For his part, Henze theorized that political engagement has waned along with certain cultural heroes.

"I think there's been a sort of withdrawal," Henze said. "In a funny way, I think it has a lot to do with the death of figures like Ernesto [Che] Guevara and Rudi Dutschke. Somehow, these deaths were followed by a feeling of helplessness, a powerlessness to rebel, however necessary rebellion may be."

Henze, who knew both the Argentinean revolutionary and the leader of the 1968 German student movement personally, said the political content of his work has never been intentional, but has rather stemmed from his interest in people and his sensitivity to the world around him.

Music should not be written for an elite, Henze insists. Instead, "it should try to reach as wide, and as deep as it can."
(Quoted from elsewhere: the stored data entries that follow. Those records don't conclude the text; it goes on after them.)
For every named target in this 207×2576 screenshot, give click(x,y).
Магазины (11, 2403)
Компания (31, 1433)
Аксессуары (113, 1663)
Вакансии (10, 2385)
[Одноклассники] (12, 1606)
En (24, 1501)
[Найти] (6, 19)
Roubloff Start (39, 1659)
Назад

From sunny Naples to grey Oberhausen

Set in the heartland of Germany's industrial Ruhr Valley, "Gisela!" looks set to succeed in reaching out to a wider audience by tapping into discourse of regional identity, brought about by Essen's European Capital of Culture status.

"Gisela!" is the story of the eponymous protagonist, a young woman from Oberhausen who visits Naples with her boyfriend Hanspeter, only to fall in love with Gennaro, a charismatic Italian with a penchant for Commedia dell'Arte-style mischief. Determined to prove that her hometown is not the grim and grimy industrial landscape of Genarro's prejudice, but rather part of a sparkling new European Capital of Culture, Gisela takes her new lover home with her.

The basic story line could have been drafted by the local tourist board, but the conclusion is a bit more enigmatic. The inevitable confrontation between the rival lovers is interrupted by the joyful explosion of Vesuvius in approbation of Gisela's union with Gennaro. Germany's brand new Culture Capital seems to have won the blessing of Italy's noble cultural tradition. However, as the curtain falls, the volcano begins to rain dark ash.

Although, in the words of his long-term collaborator Michael Kerstan, he's "still very much a German personality," Hans Werner Henze left Germany in 1956, making Italy his permanent home. Unlike Gisela, Henze has no intentions of returning permanently.

Author: Kate Laycock
Editor: Jennifer Abramsohn

Gisela! premieres in the Machinenhalle Zeche Zweckel in Gladbeck on 25. September as part of the Ruhrtriennale, which has taken "Migration" as its theme for 2010.